Stored records:
__________________________________________________

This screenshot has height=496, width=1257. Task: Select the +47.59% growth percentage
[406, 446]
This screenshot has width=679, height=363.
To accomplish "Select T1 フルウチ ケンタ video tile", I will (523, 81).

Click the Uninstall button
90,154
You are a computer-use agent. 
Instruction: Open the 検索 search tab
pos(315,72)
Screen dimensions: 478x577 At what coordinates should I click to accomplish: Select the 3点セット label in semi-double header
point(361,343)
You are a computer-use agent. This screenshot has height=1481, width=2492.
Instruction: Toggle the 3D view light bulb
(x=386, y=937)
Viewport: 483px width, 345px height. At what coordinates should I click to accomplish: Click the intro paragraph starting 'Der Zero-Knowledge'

__________________________________________________

Your goal » Each of the entries must be written out again exactly.

Output of the task »
This screenshot has height=496, width=1257. Task: Select the +47.59% growth percentage
[406, 446]
This screenshot has width=679, height=363.
To accomplish "Select T1 フルウチ ケンタ video tile", I will (523, 81).

Click the Uninstall button
90,154
You are a computer-use agent. 
Instruction: Open the 検索 search tab
pos(315,72)
Screen dimensions: 478x577 At what coordinates should I click to accomplish: Select the 3点セット label in semi-double header
point(361,343)
You are a computer-use agent. This screenshot has height=1481, width=2492.
Instruction: Toggle the 3D view light bulb
(x=386, y=937)
Viewport: 483px width, 345px height. At what coordinates should I click to accomplish: Click the intro paragraph starting 'Der Zero-Knowledge'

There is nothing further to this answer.